Summary Bullets:
• Security resilience, defined as the ability to protect the integrity of every aspect of the business against threats and unexpected conditions, is a top priority for 96% of the 4,751 enterprise organizations surveyed in recent Cisco-sponsored research.
• Of the enterprises queried, 41% report that there had been a major security incident or loss within the last two years.
In a time where enterprise risk is omnipresent, IT professionals operate in a heightened state of alert. Organizations are cognizant of the fact that they are not only being targeted by cybercriminals, but that an intrusion is more likely than not to occur. With this in mind, Cisco conducted its third annual Security Outcomes research to get a sense of what is working for organizations as they strategize to defend their enterprises against a relentless threat environment. The high-level takeaway is that IT departments are making powering through security incidents (not just recovering from them) a top priority, with 96% of the 4,700 surveyed organizations calling cyber resilience a crucial concern for their business.

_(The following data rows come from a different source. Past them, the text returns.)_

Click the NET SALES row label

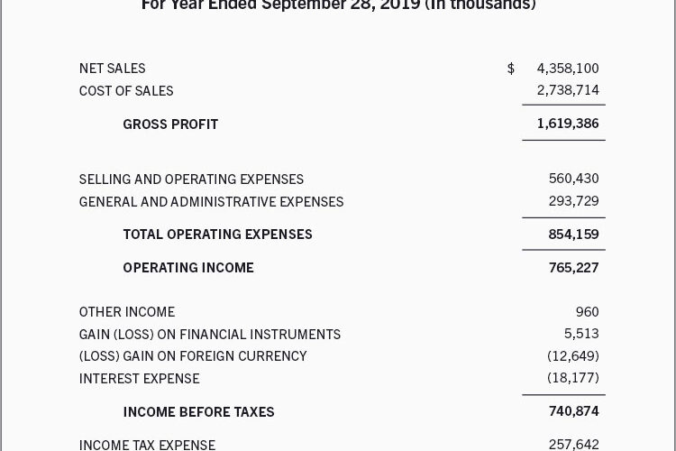(x=112, y=69)
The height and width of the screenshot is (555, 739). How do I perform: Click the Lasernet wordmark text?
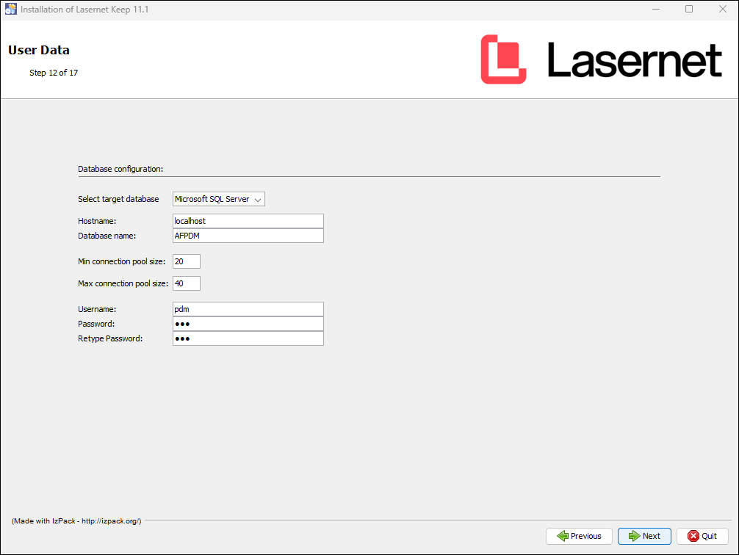635,60
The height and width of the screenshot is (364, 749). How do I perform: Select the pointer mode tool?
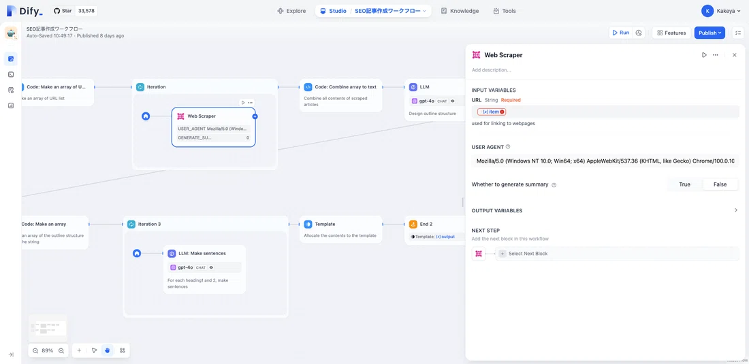tap(94, 350)
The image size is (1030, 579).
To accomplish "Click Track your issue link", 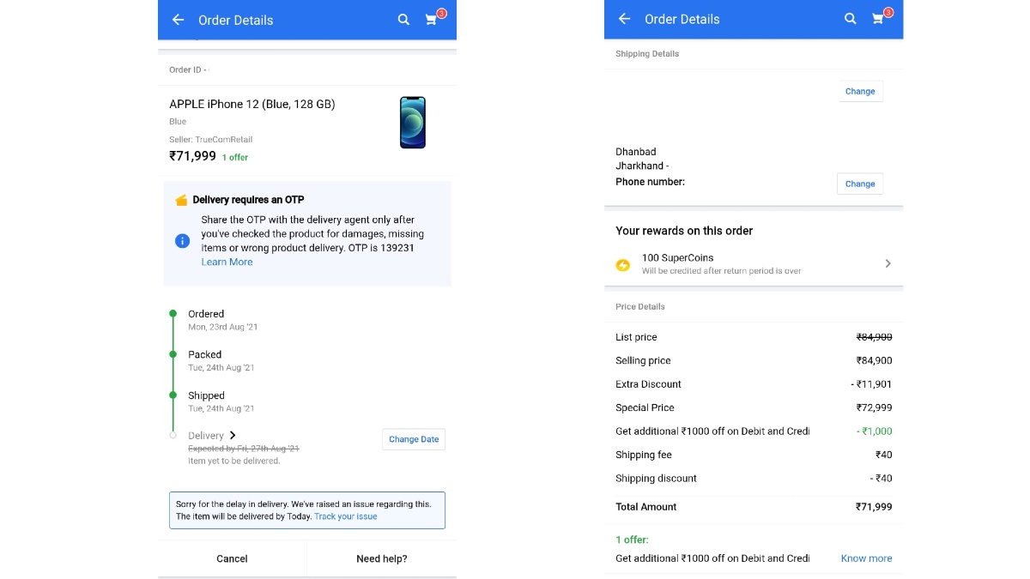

More than half of the surveyed organizations say they had suffered an incident that interrupted business operations, reported network and/or data breaches, and experienced network and/or system outages. Ransomware-related and DDoS attacks were the next most-frequently named events, each impacting about 46%.
These incidents affected operations in a number of ways. More than 60% say the events had disrupted communications and IT operations. About 43% say events had interfered with supply chain operations. Internal operations had been interrupted for 41% of the surveyed organizations. Nearly 40% say security incidents had a lasting negative impact on their corporate brand.
A major takeaway from the survey findings is that security resilience is determined by a number of factors around effective policies, best practices, and a strong security infrastructure based on a zero trust architectural approach. Having executive buy-in with respect to both investment and practices is essential to achieving a high level of resilience, with those organizations earning a 39% higher resilience score than their counterparts with limited backing. An important part of this investment is in staffing. Enterprises with sufficient personnel resources have scored a 15% higher resilience outcome than those with staffing limitations.
Some of the challenges associated with security resilience are related to the complexity or transitory nature of enterprise infrastructures. Those who either described their infrastructure as primarily on-premises or mostly cloud-based had almost equally high resilience outcomes. But organizations in the early stages of migrating to the cloud had scored significantly lower.
Security technology also obviously plays an important part in achieving a high level of security resilience. Organizations that had deployed a complete zero trust architectural model have scored 30% higher than those without. Integrating network and security together via a SASE model has helped enterprises drive 27% better resilience scores.
Ultimately, approaching security as an essential element to maintaining operational stability and consistency is not only pragmatic but also should produce better results. These outcomes will be demonstrated through increased productivity, better performance, and greater efficiencies.